ACTIVITY: The records follow. Transcribe only the lines from the line containing "Task: Delete section with the trash icon" through the end, both ends included, and leave out the pictures.

^^^^^^^^

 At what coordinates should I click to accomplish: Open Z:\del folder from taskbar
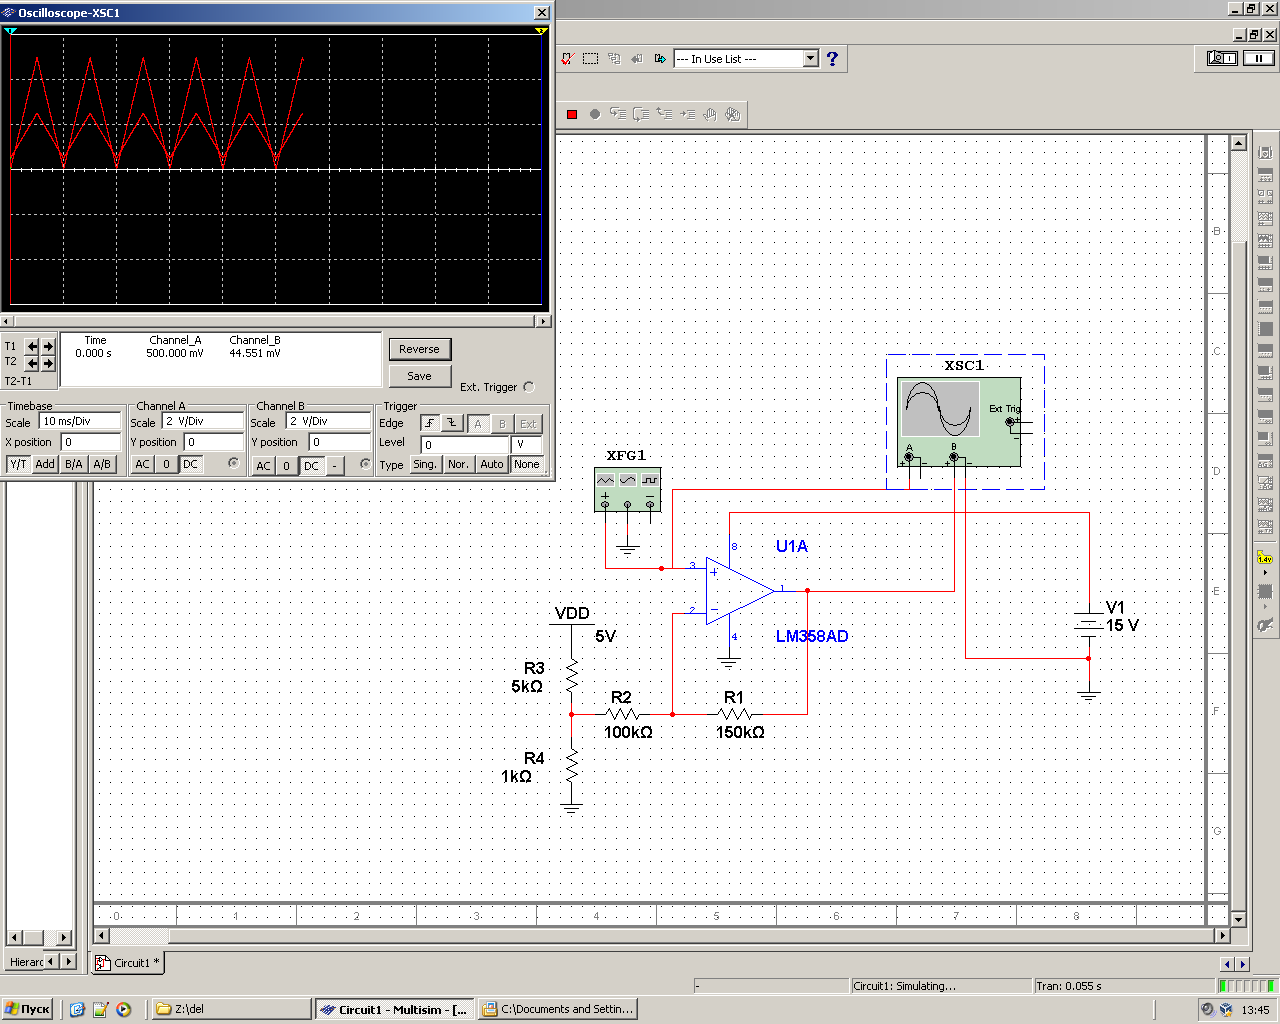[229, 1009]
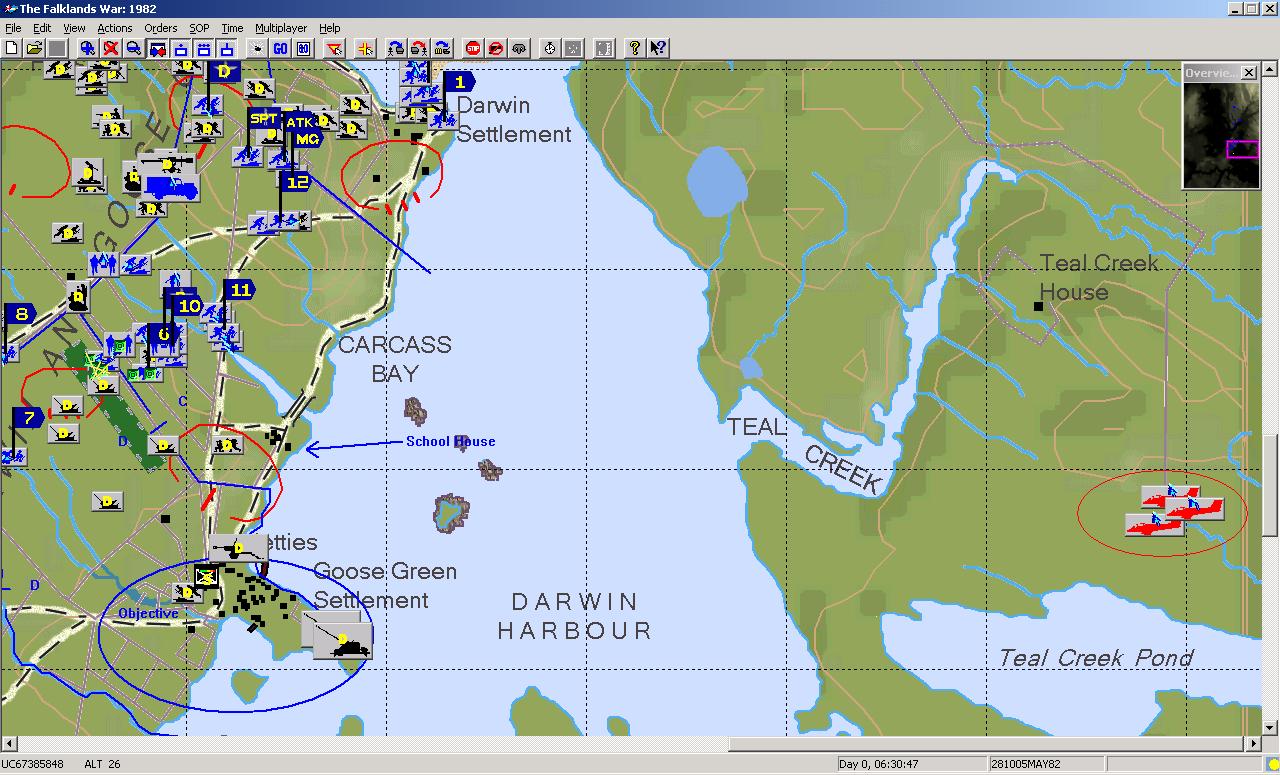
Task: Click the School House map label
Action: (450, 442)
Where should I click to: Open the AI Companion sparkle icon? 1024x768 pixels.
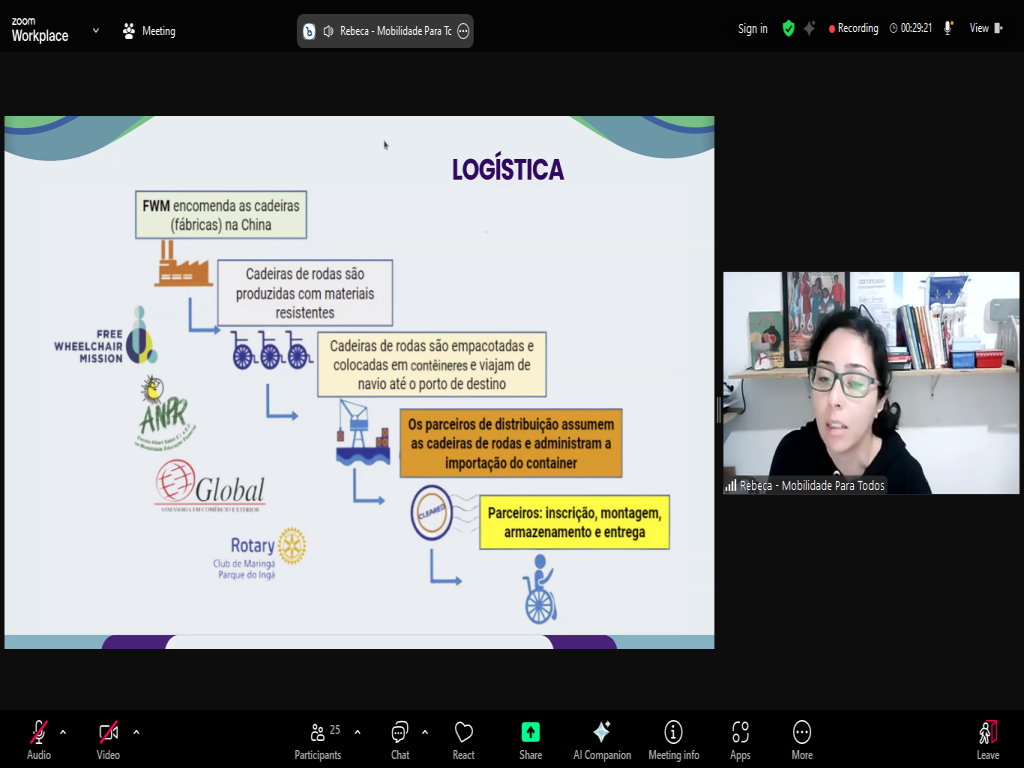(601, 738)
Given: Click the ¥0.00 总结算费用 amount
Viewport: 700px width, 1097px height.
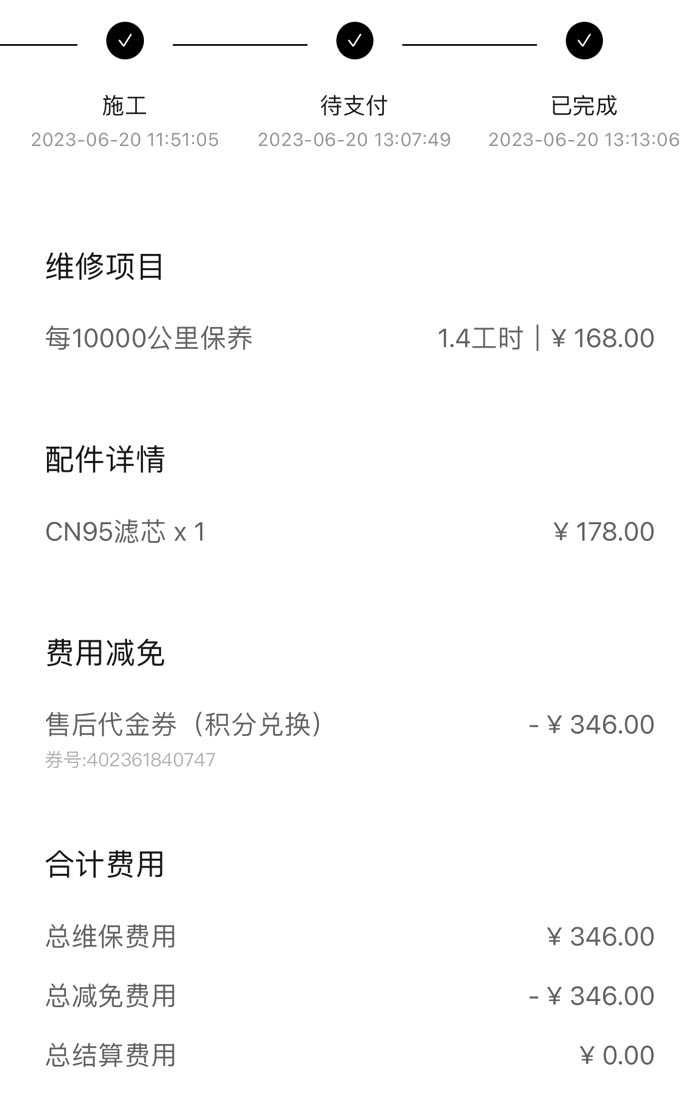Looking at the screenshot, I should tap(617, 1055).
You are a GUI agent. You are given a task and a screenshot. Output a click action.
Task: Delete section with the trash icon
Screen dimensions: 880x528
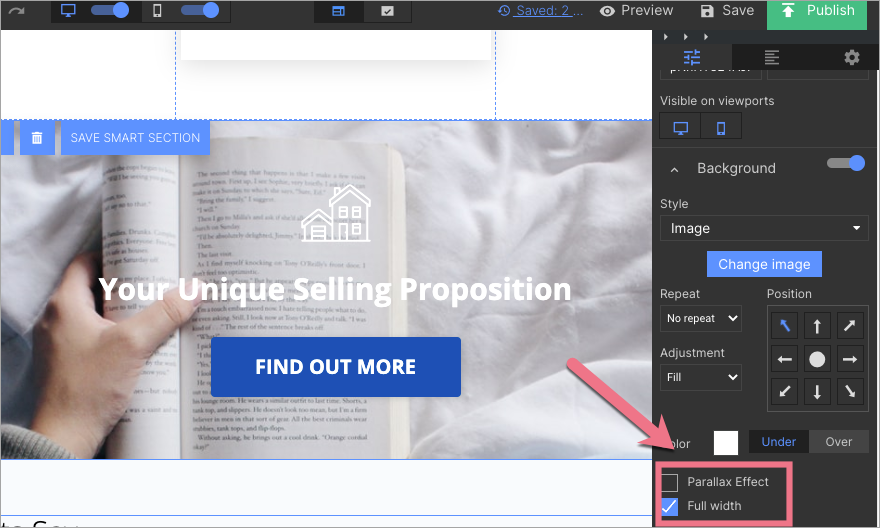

^^^^^^^^

ANSWER SECTION:
Task: Delete section with the trash icon
Screen dimensions: 880x528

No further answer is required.